Hydrocarbon Gas Sources in the Mt. Elbert No. 1 Gas Hydrate Test Well, Milne Pt. Alaska
Hydrocarbon gases were collected from well cuttings, core, and formation tests at the Mt. Elbert-01 gas hydrate stratigraphic test well (TD, 915m), drilled within the Milne Point Unit on the Alaska North Slope. The well tested a seismically-defined prospect within the Eileen gas hydrate deposit. Regionally, the Eileen gas hydrate deposits overlie the more deeply buried Prudhoe Bay, Milne Point, and Kuparuk River oil fields and are restricted to the up-dip portion of a series of nearshore deltaic sandstone reservoirs in the lower Tertiary (Eocene) Mikkelsen Tongue of the Canning Formation. The tested gas hydrates occur in two primary horizons; an upper zone, (“D” Unit, 614.6 - 627.7m) containing 13.1 meters of gas hydrate-bearing sands and a lower zone (“C” Unit, 650.0 - 661.0m), containing 11.0 meters of gas hydrate-bearing sands with log-interpreted gas hydrate saturations of 60 to 75 percent in both units. The hydrocarbon gases in cuttings samples from 604 to 914 meters are composed of methane with less than 1 ppm ethane. The isotopic composition of the methane carbon ranges from -50.1 to -47.2 permil, decreasing with depth. Methane hydrogen isotopic composition ranged from -260 to -229 permil with no apparent depth trend. Hydrocarbon gas samples collected by the Modular Dynamics formation Testing (MDT) tool in hydrate-bearing units C and D were similarly composed mainly of methane, with up to 270 ppm ethane. The isotopic composition of the methane carbon ranged from -48.2 to -48.0 permil in the C sand and from -48.4 to -46.6 permil in the D sand. Methane hydrogen isotopic composition ranged from -238 to -230 permil, with slightly heavier values in the deeper C sand.

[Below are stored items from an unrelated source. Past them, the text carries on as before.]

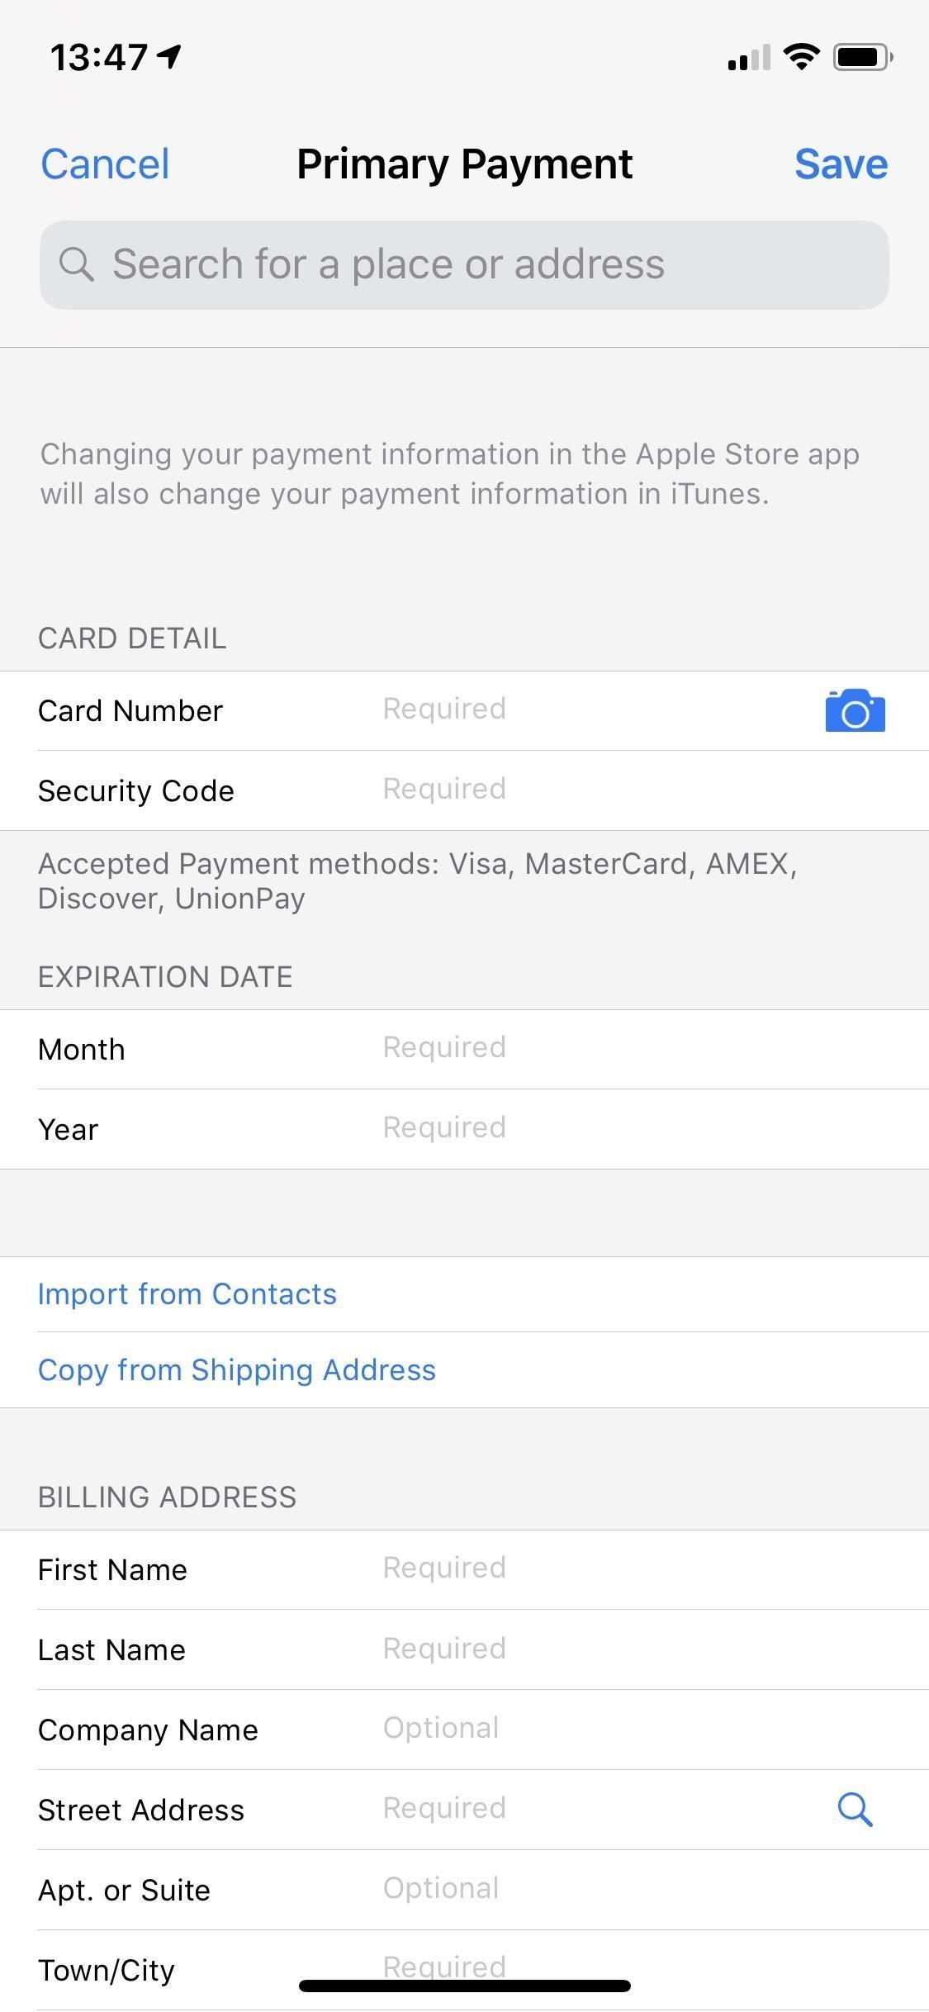
Task: Open the expiration Year picker
Action: [x=578, y=1129]
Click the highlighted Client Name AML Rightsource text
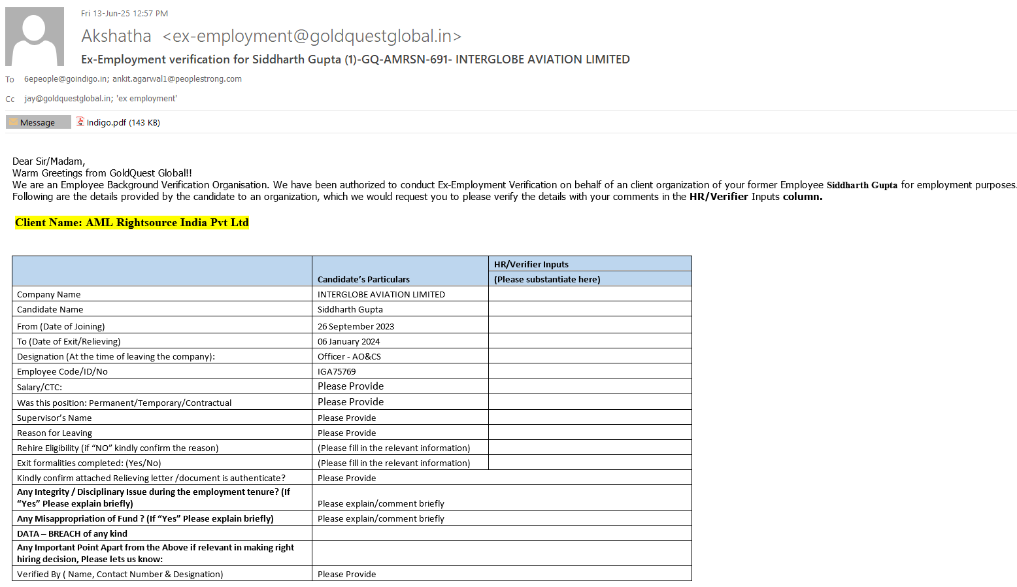The width and height of the screenshot is (1017, 587). (132, 223)
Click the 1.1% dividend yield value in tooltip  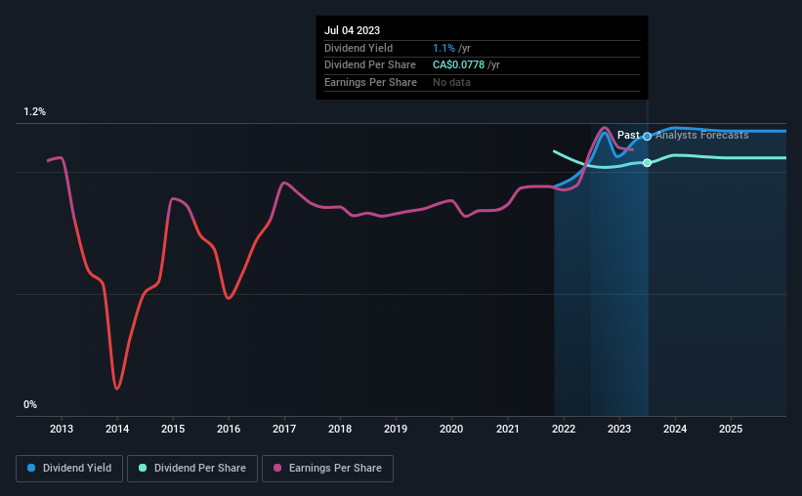pyautogui.click(x=443, y=48)
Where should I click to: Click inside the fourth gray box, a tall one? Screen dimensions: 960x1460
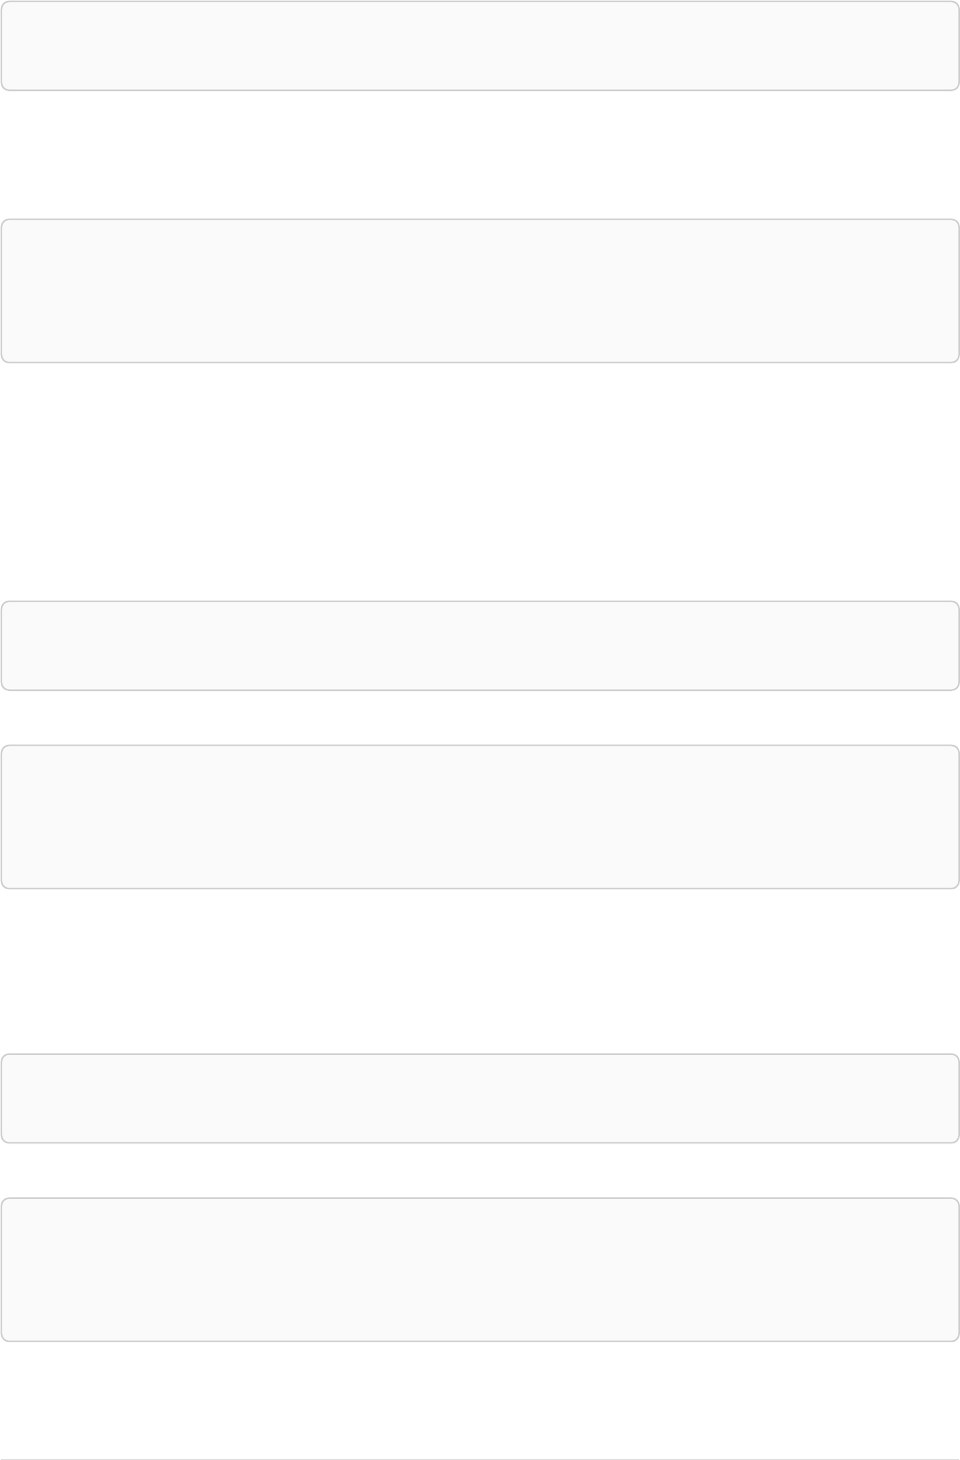click(480, 816)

These results are consistent with the concept that the Eileen gas hydrates contain a mixture of deep-sourced thermogenic gas and shallow, microbial gas, similar to the known regional methane carbon isotopic composition (-54 to -46 permil) in the gas hydrate zones. Thermal gases are likely sourced from existing oil and gas accumulations that have migrated up-dip and/or up-fault and formed gas hydrate. The shallow microbial gas was likely sourced from deeper biodegraded oil, migrated into conventional traps as free gas, and later converted to gas hydrate in response to climate cooling with permafrost formation.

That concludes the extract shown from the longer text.